• WORK TASK: Please return the lines of the data below, word for word, from the first line through the line containing "Acceptera alla cookies (534, 349)".

(GIVEN INFORMATION begins)

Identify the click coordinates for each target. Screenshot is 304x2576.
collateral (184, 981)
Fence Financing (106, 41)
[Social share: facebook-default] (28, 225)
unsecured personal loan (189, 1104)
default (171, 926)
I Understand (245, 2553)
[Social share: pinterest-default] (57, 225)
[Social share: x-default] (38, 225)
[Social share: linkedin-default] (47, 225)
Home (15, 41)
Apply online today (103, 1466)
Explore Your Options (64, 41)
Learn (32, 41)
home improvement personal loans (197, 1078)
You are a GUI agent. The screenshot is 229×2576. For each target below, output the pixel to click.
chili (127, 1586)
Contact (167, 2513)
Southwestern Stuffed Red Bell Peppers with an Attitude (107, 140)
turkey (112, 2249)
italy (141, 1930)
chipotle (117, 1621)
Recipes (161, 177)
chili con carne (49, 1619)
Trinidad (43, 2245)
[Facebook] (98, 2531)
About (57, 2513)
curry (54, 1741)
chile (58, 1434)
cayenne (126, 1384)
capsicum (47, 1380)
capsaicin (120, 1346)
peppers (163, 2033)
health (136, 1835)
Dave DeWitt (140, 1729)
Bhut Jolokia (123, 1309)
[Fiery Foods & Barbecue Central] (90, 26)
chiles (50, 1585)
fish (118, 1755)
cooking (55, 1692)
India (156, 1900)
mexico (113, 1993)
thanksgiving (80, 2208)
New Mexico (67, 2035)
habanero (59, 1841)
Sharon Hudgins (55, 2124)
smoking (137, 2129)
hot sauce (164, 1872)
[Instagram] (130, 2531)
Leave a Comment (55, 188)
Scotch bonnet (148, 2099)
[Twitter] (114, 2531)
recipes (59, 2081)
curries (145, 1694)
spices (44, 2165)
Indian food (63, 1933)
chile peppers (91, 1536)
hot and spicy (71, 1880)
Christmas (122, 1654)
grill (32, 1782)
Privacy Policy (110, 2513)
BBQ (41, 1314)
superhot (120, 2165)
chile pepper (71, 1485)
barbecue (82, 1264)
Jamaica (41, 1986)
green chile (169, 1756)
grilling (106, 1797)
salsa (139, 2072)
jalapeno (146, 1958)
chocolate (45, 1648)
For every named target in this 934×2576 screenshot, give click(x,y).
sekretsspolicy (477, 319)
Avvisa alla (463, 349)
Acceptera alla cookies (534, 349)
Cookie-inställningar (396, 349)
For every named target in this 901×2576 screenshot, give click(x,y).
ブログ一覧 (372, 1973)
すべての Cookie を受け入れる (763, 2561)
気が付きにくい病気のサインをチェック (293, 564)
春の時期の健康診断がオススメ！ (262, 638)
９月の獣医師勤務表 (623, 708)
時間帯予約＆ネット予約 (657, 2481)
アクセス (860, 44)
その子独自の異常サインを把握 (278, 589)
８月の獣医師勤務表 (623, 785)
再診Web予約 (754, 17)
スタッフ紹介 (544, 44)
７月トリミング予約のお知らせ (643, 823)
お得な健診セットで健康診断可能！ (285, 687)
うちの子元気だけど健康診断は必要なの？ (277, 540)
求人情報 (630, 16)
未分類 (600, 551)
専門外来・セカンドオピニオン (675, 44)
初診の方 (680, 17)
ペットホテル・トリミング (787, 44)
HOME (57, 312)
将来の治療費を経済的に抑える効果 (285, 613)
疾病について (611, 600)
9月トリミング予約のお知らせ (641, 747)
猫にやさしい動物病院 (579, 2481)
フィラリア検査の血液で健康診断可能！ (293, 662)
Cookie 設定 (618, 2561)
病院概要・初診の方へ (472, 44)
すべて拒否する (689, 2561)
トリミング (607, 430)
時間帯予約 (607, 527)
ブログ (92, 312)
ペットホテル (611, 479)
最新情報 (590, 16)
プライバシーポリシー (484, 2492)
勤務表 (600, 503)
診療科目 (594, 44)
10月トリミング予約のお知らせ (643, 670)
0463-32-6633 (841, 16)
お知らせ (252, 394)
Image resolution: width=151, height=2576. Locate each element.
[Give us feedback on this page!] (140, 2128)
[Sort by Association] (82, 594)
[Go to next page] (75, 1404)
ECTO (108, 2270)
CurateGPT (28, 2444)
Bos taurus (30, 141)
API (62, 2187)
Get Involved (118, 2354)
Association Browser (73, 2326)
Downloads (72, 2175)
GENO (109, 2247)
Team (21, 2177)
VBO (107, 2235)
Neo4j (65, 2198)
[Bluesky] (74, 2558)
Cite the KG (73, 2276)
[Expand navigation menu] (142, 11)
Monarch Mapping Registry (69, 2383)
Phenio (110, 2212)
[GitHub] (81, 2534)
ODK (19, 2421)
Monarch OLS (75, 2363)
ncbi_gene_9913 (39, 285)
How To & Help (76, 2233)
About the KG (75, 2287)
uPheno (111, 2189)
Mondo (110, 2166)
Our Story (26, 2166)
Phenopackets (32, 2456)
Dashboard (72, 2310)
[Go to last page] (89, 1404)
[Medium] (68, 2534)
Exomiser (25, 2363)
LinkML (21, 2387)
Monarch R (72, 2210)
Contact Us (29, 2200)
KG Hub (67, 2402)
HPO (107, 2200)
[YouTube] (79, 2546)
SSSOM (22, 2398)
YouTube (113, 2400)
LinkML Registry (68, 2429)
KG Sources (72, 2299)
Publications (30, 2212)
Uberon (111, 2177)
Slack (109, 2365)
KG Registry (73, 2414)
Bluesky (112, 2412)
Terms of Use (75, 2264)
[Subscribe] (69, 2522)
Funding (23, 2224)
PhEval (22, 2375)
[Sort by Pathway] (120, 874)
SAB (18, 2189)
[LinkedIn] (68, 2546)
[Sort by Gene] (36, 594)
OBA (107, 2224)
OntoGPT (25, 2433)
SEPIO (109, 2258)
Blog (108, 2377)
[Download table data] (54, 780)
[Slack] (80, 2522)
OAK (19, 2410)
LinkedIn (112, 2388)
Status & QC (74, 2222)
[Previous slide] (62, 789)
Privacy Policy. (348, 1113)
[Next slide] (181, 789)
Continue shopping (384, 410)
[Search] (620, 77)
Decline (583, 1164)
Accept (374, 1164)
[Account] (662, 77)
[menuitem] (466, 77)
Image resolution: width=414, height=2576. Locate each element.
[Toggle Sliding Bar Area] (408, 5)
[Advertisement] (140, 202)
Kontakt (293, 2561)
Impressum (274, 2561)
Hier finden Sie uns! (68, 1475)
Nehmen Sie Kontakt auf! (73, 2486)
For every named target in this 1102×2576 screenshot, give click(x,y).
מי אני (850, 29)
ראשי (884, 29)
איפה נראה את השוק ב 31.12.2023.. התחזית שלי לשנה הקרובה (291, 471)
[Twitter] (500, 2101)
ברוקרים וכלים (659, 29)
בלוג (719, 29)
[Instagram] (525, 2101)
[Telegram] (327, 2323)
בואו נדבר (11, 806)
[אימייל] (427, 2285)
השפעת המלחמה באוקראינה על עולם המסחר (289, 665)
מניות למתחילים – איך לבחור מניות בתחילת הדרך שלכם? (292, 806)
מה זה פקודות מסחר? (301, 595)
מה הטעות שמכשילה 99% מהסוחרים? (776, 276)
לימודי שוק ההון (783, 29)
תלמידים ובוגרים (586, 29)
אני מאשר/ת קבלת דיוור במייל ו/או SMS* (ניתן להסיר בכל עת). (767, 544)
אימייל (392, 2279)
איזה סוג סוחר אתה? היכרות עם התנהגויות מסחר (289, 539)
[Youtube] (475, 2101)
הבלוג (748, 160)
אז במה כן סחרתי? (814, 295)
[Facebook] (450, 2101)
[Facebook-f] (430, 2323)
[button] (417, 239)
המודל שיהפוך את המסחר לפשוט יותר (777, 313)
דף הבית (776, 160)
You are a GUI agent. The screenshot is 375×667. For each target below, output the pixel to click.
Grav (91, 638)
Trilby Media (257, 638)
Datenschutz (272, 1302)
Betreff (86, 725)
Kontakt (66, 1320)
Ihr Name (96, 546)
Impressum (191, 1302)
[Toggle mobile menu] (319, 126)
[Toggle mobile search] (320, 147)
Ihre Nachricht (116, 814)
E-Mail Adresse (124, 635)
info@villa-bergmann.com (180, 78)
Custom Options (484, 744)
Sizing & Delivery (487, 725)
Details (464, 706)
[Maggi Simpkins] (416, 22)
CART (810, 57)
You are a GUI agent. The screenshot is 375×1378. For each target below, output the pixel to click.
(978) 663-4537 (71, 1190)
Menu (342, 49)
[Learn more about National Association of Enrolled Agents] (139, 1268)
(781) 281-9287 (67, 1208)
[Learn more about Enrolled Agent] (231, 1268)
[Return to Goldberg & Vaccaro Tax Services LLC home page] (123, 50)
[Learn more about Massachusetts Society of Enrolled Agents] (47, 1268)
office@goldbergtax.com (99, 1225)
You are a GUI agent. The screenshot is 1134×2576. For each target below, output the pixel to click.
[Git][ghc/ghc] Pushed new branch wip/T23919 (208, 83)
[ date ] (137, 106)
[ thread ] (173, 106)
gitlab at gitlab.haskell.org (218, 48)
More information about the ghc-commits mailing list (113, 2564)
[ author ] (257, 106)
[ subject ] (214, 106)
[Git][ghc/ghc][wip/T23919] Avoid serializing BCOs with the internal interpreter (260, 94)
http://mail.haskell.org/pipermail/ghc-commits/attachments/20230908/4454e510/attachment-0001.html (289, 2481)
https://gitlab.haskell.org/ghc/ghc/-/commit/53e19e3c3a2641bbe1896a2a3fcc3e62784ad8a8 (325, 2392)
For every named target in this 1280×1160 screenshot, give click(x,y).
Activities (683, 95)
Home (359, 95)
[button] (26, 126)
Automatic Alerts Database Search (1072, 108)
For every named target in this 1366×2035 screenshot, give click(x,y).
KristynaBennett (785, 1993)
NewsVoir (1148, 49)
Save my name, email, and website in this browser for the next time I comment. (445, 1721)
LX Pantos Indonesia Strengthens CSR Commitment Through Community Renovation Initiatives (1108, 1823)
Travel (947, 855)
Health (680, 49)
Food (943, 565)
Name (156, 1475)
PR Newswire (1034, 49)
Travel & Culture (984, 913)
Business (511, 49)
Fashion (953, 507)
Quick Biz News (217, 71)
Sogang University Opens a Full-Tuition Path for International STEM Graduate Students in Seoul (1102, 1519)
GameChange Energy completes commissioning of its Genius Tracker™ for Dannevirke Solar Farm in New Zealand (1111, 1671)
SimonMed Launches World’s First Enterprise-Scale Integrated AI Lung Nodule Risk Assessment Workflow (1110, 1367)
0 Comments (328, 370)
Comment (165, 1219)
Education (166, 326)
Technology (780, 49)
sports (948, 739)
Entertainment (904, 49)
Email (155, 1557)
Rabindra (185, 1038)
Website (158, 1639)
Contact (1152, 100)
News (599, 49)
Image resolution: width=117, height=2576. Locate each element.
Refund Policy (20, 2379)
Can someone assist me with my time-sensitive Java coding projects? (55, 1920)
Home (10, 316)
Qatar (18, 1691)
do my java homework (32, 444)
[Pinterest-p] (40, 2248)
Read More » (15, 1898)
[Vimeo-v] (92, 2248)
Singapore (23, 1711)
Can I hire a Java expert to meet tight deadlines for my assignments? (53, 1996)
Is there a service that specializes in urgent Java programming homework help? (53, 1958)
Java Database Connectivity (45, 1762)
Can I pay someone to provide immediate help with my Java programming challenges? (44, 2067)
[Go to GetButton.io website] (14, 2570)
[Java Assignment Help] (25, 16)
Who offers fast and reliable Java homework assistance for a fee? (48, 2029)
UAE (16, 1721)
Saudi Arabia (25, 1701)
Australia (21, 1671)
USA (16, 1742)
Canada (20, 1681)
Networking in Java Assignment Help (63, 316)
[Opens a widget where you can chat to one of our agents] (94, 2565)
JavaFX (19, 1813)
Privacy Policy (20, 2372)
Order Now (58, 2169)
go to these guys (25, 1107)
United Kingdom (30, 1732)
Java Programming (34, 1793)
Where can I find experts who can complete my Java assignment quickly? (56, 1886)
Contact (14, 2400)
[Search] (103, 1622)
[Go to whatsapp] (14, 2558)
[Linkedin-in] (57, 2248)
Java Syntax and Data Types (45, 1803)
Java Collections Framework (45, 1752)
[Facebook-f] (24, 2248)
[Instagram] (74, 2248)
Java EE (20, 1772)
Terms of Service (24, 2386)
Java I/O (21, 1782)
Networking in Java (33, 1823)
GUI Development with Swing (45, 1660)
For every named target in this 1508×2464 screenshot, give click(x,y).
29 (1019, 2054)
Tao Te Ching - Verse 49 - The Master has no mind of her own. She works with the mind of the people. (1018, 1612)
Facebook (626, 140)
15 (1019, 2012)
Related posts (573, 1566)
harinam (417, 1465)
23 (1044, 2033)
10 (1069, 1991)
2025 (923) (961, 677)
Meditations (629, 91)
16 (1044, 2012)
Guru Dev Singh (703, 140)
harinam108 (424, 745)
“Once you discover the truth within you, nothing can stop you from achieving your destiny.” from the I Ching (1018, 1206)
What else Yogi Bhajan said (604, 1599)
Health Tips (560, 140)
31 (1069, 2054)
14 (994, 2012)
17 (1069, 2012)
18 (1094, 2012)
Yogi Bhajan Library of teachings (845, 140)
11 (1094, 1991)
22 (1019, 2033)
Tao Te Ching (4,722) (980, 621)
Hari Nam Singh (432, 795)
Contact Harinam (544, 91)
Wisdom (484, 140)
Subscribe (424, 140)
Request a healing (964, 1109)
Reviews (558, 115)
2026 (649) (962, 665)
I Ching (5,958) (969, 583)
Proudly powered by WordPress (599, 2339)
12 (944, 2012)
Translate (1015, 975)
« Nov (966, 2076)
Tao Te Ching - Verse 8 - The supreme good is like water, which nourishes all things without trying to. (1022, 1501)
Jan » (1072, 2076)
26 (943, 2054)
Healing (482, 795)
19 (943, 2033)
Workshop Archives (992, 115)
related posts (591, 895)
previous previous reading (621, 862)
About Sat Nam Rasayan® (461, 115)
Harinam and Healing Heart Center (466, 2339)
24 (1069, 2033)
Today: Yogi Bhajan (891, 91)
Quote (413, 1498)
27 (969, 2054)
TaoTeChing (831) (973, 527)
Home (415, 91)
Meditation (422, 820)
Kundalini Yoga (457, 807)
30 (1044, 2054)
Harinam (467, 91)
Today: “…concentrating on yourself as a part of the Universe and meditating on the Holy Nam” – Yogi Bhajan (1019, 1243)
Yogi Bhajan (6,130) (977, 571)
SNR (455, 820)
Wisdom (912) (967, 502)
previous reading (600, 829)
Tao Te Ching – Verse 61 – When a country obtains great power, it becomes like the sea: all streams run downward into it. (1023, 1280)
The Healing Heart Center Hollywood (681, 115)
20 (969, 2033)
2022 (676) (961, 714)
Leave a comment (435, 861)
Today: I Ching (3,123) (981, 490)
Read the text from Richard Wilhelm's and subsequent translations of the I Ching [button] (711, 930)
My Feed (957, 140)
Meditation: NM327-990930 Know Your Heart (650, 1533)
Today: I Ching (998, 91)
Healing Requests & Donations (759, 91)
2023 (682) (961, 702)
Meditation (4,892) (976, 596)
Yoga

(GIVEN INFORMATION ends)

• RESULT OF THE EXERCISE:
Identify the click coordinates for each target. Screenshot is 304x2576.
collateral (184, 981)
Fence Financing (106, 41)
[Social share: facebook-default] (28, 225)
unsecured personal loan (189, 1104)
default (171, 926)
I Understand (245, 2553)
[Social share: pinterest-default] (57, 225)
[Social share: x-default] (38, 225)
[Social share: linkedin-default] (47, 225)
Home (15, 41)
Apply online today (103, 1466)
Explore Your Options (64, 41)
Learn (32, 41)
home improvement personal loans (197, 1078)
You are a GUI agent. The screenshot is 229×2576. For each target below, output the pixel to click.
chili (127, 1586)
Contact (167, 2513)
Southwestern Stuffed Red Bell Peppers with an Attitude (107, 140)
turkey (112, 2249)
italy (141, 1930)
chipotle (117, 1621)
Recipes (161, 177)
chili con carne (49, 1619)
Trinidad (43, 2245)
[Facebook] (98, 2531)
About (57, 2513)
curry (54, 1741)
chile (58, 1434)
cayenne (126, 1384)
capsicum (47, 1380)
capsaicin (120, 1346)
peppers (163, 2033)
health (136, 1835)
Dave DeWitt (140, 1729)
Bhut Jolokia (123, 1309)
[Fiery Foods & Barbecue Central] (90, 26)
chiles (50, 1585)
fish (118, 1755)
cooking (55, 1692)
India (156, 1900)
mexico (113, 1993)
thanksgiving (80, 2208)
New Mexico (67, 2035)
habanero (59, 1841)
Sharon Hudgins (55, 2124)
smoking (137, 2129)
hot sauce (164, 1872)
[Instagram] (130, 2531)
Leave a Comment (55, 188)
Scotch bonnet (148, 2099)
[Twitter] (114, 2531)
recipes (59, 2081)
curries (145, 1694)
spices (44, 2165)
Indian food (63, 1933)
chile peppers (91, 1536)
hot and spicy (71, 1880)
Christmas (122, 1654)
grill (32, 1782)
Privacy Policy (110, 2513)
BBQ (41, 1314)
superhot (120, 2165)
chile pepper (71, 1485)
barbecue (82, 1264)
Jamaica (41, 1986)
green chile (169, 1756)
grilling (106, 1797)
salsa (139, 2072)
jalapeno (146, 1958)
chocolate (45, 1648)
For every named target in this 934×2576 screenshot, give click(x,y).
sekretsspolicy (477, 319)
Avvisa alla (463, 349)
Acceptera alla cookies (534, 349)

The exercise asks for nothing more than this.